*Prompt:*
Continue the R710 server setup notes below, starting right after their final sentence.

*Extract provided:*
---
Server setup

A rough overview of what I went through to get an R710 configured with bare metal Ubuntu Server and Microk8s.

Installation

This R710 is 11th generation, so the iDRAC is v6, very ancient. The virtual console does not run on Java 8 as support for for SSLv3 ended with update 31. So, I had to re-enable it by modifying {JRE_HOME}\lib\security\java.security and stubbing jdk.tls.disabledAlgorithms=SSLv3. I now will actually install/uninstall the JRE every time I need to use the iDRAC as leaving it around could be dangerous.

At the time of installation, I only had one of the four ethernet ports connected. This caused Ubuntu Server to stall on startup, waiting for the three unconnected networks. This can be remedied by informing Netplan the disconnected ports are optional:

sudo nano /etc/netplan/00-installer-config.yaml
network:
    ethernets:
        # ...
        eno2:
            dhcp4: true
            optional: true
        # ...

Updates

Drivers found here. Art of Server has an incredibly useful R710 series.

The basic flow was wget the update, chmod it for execution, apply update. I ran all of this from the top mounted KVM to avoid a severed SSH connection bricking an update.

wget https://dl.dell.com/FOLDER05012856M/1/BIOS_0F4YY_LN_6.6.0.BIN
chmod +x BIOS_0F4YY_LN_6.6.0.BIN
sudo ./BIOS_0F4YY_LN_6.6.0.BIN

Microk8s

I used this as a introductory guide. I then installed helm and kubectl and mapped them to the Microk8s directories.
---
*Data extract:*
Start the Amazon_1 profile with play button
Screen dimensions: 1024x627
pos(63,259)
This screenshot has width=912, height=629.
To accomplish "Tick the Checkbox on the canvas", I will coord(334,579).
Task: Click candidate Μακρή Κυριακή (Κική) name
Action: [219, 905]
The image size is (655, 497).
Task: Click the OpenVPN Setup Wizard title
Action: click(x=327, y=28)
---
*Result below:*
sudo snap install kubectl --classic
sudo snap install helm --classic
sudo mkdir /var/snap/microk8s/current/bin
sudo ln -s /snap/bin/helm /var/snap/microk8s/current/bin/helm
microk8s.kubectl config view --raw > $HOME/.kube/config

I modified the default Kubernetes editor to be nano. Not a fan of vi.

nano ~/.bash_profile
export KUBE_EDITOR="nano"

I enabled many Microk8s add-ons that I knew I would be using:

sudo microk8s enable dashboard dns helm3 ingress storage

Dashboard

I enable and use the Kubernetes dashboard only when necessary by way of a restricted ingress:

apiVersion: networking.k8s.io/v1
kind: Ingress
metadata:
    name: dashboard
    annotations:
        nginx.ingress.kubernetes.io/backend-protocol: "HTTPS"
        nginx.ingress.kubernetes.io/configuration-snippet: |
            rewrite ^(/dashboard)$ $1/ redirect;
        nginx.ingress.kubernetes.io/force-ssl-redirect: "true"
        nginx.ingress.kubernetes.io/rewrite-target: /$2
        nginx.ingress.kubernetes.io/whitelist-source-range: 192.168.0.0/16
    namespace: kube-system
spec:
    rules:
      - http:
            paths:
              - path: /dashboard(/|$)(.*)
                pathType: Prefix
                backend:
                    service:
                        name: kubernetes-dashboard
                        port:
                            number: 443

TLS

I use cert-manager with letsencrypt. To install the CustomResourceDefinitions:

microk8s kubectl apply --validate=false -f https://github.com/jetstack/cert-manager/releases/download/v1.2.0/cert-manager.yaml

And then add a ClusterIssuer:

apiVersion: cert-manager.io/v1
kind: ClusterIssuer
metadata:
    name: letsencrypt
    namespace: cert-manager
spec:
    acme:
        server: https://acme-v02.api.letsencrypt.org/directory
        email: {email}
        privateKeySecretRef:
            name: letsencrypt
        solvers:
          - http01:
                ingress:
                    class: nginx

This requires configuring each ingress with the following annotations:

metadata:
    annotations:
        acme.cert-manager.io/http01-edit-in-place: "true"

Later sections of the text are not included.